Ouverture de 18 mois de dialogue

La première table ronde autour de l’avenir de la branche Ouest de l’A5 s’est tenue hier, dans une ambiance constructive selon les personnes présentes.

Hans Werder modère ces tables de dialogue (photo LSG)

Marjorie Spart

«Nous avons tous envie de trouver une solution.» Cette déclaration faite par Mélanie Meier, porte-parole du comité «Axe ouest, pas comme ça», à l’issue de la première table ronde sur de l’avenir de la branche Ouest, était largement partagée par les personnes présentes. Autorités locales et cantonales et représentants de diverses organisations tenaient le même discours d’ouverture, axé sur la recherche de consensus.

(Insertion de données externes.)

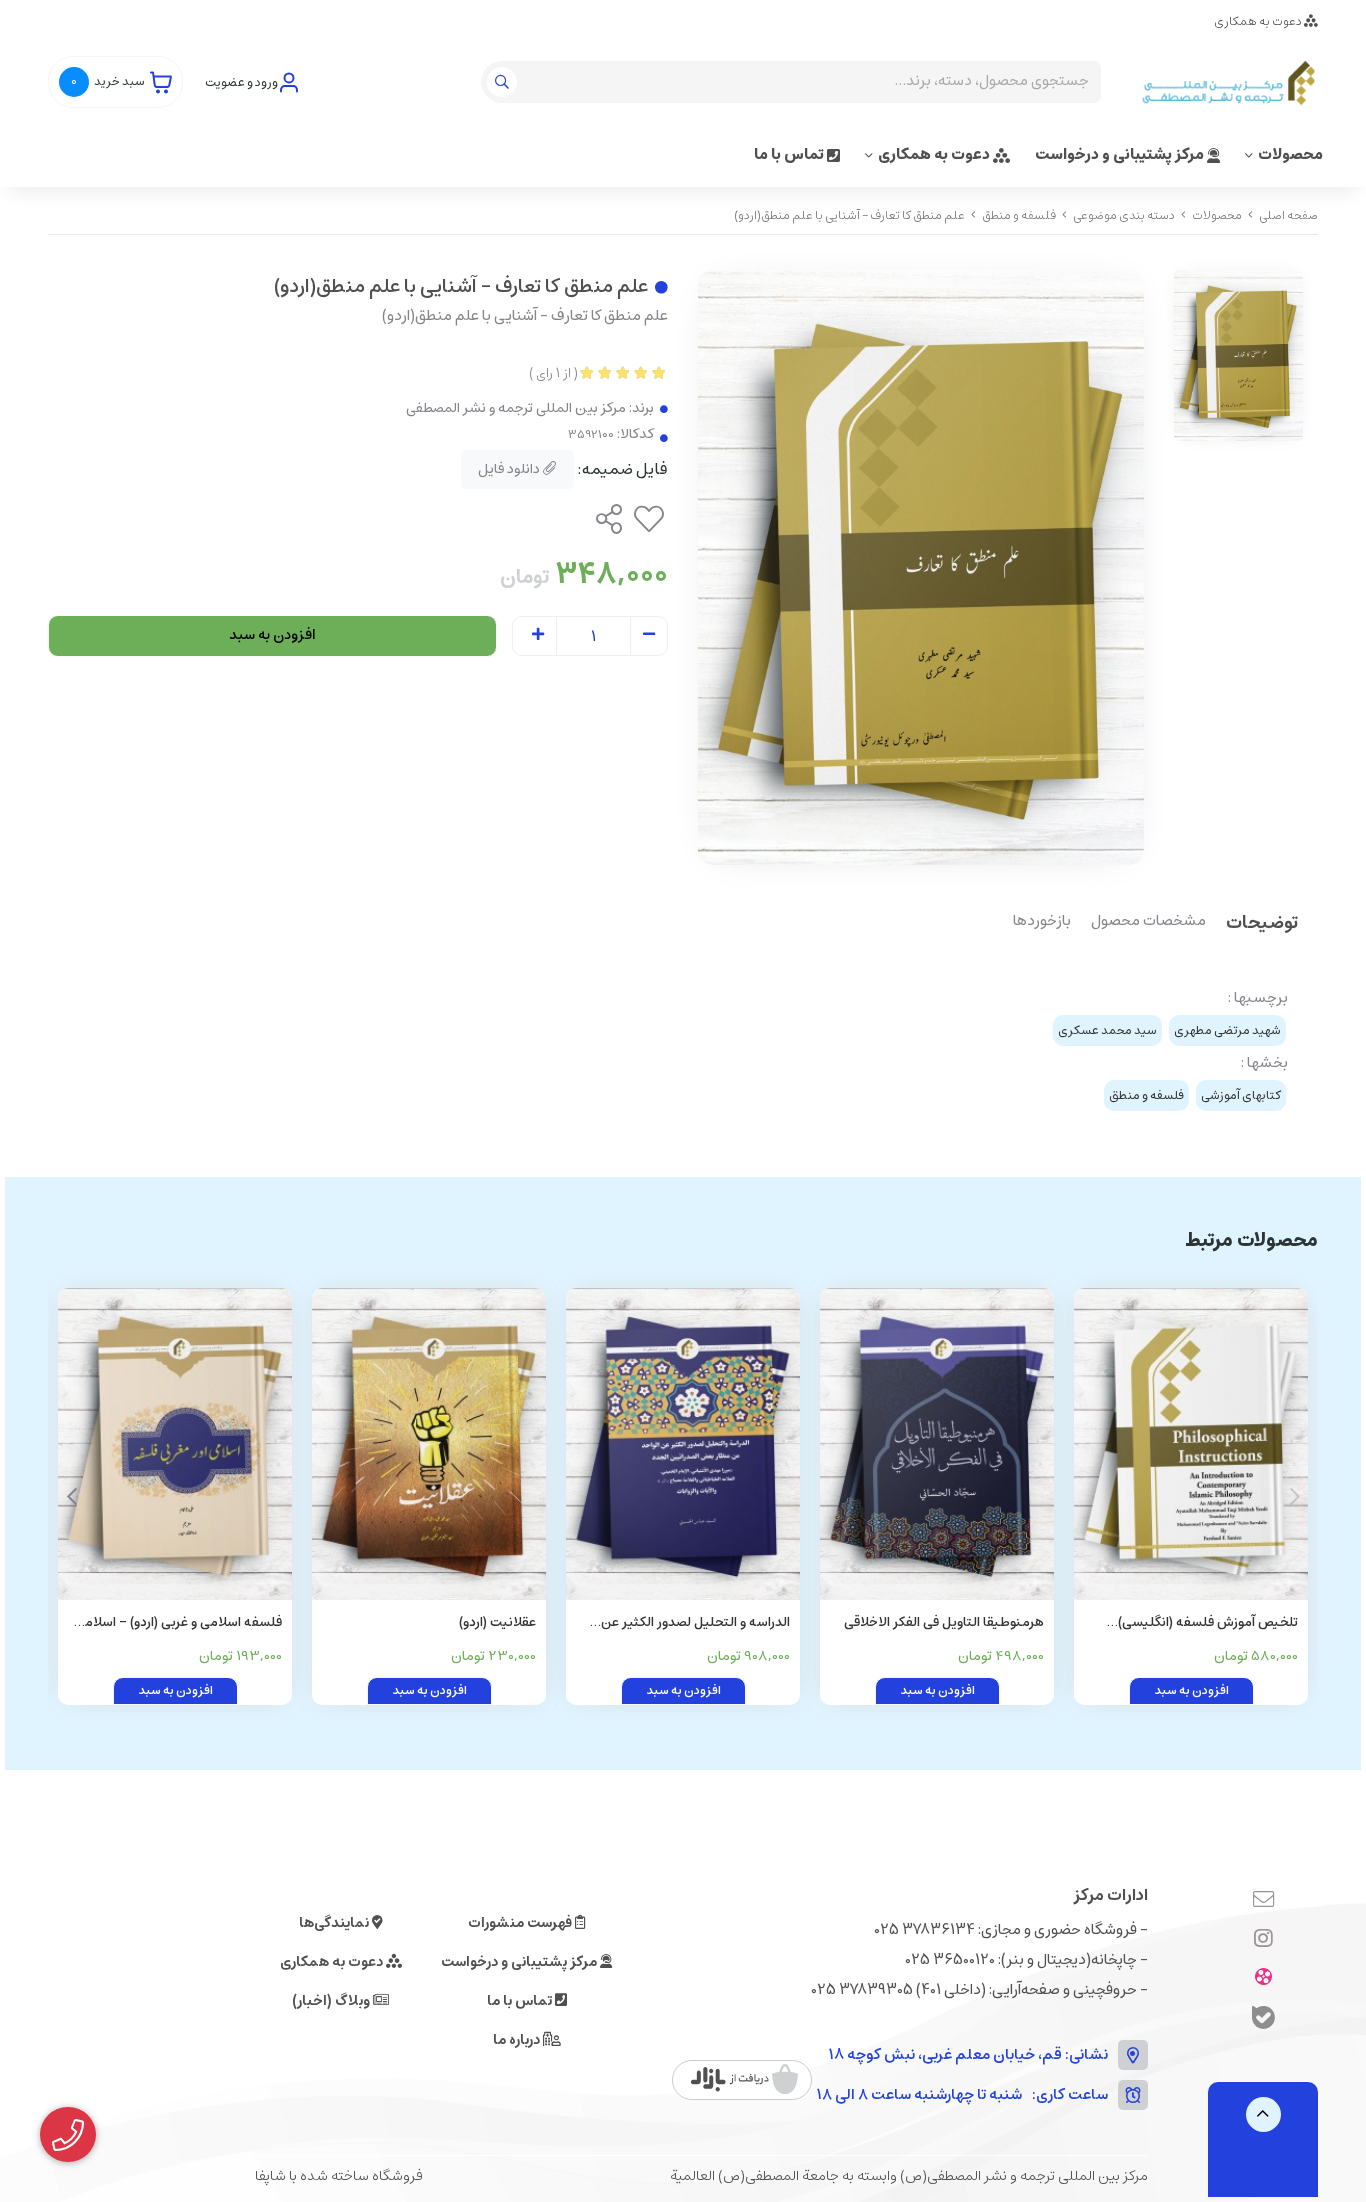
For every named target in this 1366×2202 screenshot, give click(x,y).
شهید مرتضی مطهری (1227, 1030)
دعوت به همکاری (1259, 21)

Mise sur pied par le canton, cette table ronde était dirigée par Hans Werder, président d’Avenir Mobilité. Dans un esprit de transparence, ce spécialiste de la mobilité a informé les médias après cette première rencontre qui a duré quatre heures et réuni plus de 25 organisations. «Nous avons pris un bon départ. Les discussions très engagées et se sont déroulées dans un climat constructif», a-t-il confirmé.

Pas de tabous
Cette réunion a permis de jeter les bases du processus de dialogue que vont mener les opposants et les partisans de la branche Ouest, ainsi que des représentants des autorités municipales. Le canton, lui, s’est dégagé des discussions, pour permettre à ces différents acteurs de parler, sans tabous, de toutes les variantes de ce contournement autoroutier. «Il s’agit de mettre toutes les variantes à plat et même d’envisager une autoroute qui passerait par le Seeland», a indiqué Hans Werder.

Pour ce faire, un petit groupe de dialogue, toujours mené par le spécialiste en mobilité, se rencontrera régulièrement, entouré d’experts, pour évaluer ce qui est possible ou non de réaliser.
Ce petit comité rendra ensuite compte de ses avancées à l’ensemble de l’assemblée. L’objectif visé: «Déposer sur la table, en juin 2020, des recommandations à transmettre au canton pour la branche Ouest», a souligné Hans Werder, en évoquant toutefois l’éventualité qu’aucun consensus ne recueille l’adhésion des participants et que ce processus de discussion débouche sur un statu quo... «A ce moment-là, nous reprendrions les choses là où elles se sont arrêtées aujourd’hui.» Le directeur cantonal des Travaux publics, Christoph Neuhaus, s’est en effet engagé à faire suspendre le processus de mise en œuvre du projet général auprès de la Confédération, durant les 18 mois de dialogue.

Victoire d’étape
Roland Gurtner, du comité «Axe ouest, maintenant», se réjouissait vendredi de pouvoir aller de l’avant: «Nous devons saisir la chance qui nous est offerte de réfléchir sur l’A5 pour trouver une solution qui satisfera une majorité de la population.» Le Biennois ne craint pas d’évoquer un tracé qui passerait par le Seeland et dont la réalisation nécessiterait l’élaboration d’un nouveau projet général, promettant de nombreuses années de planification supplémentaires: «En étudiant cette option, nous montrerons rapidement qu’elle n’est pas réalisable. En parler permettra donc de mieux l’écarter.»

Du côté des opposants à la branche Ouest, on parlait vendredi de «victoire d’étape» pour qualifier la tenue de ce groupe de dialogue, «demandé depuis près de deux ans». Par contre, ces derniers n’entendent pas transiger sur l’abandon d’une jonction autoroutière au centre-ville. «C’est le point de départ de notre contestation. Dans la recherche de consensus, nous sommes d’accord qu’une branche Ouest soit réalisée, mais sans jonction en ville. Cela fait partie de la négociation à ce stade de la discussion», a rappelé Mélanie Meier.

La prochaine séance de dialogue de ce groupe se tiendra le 27 mai.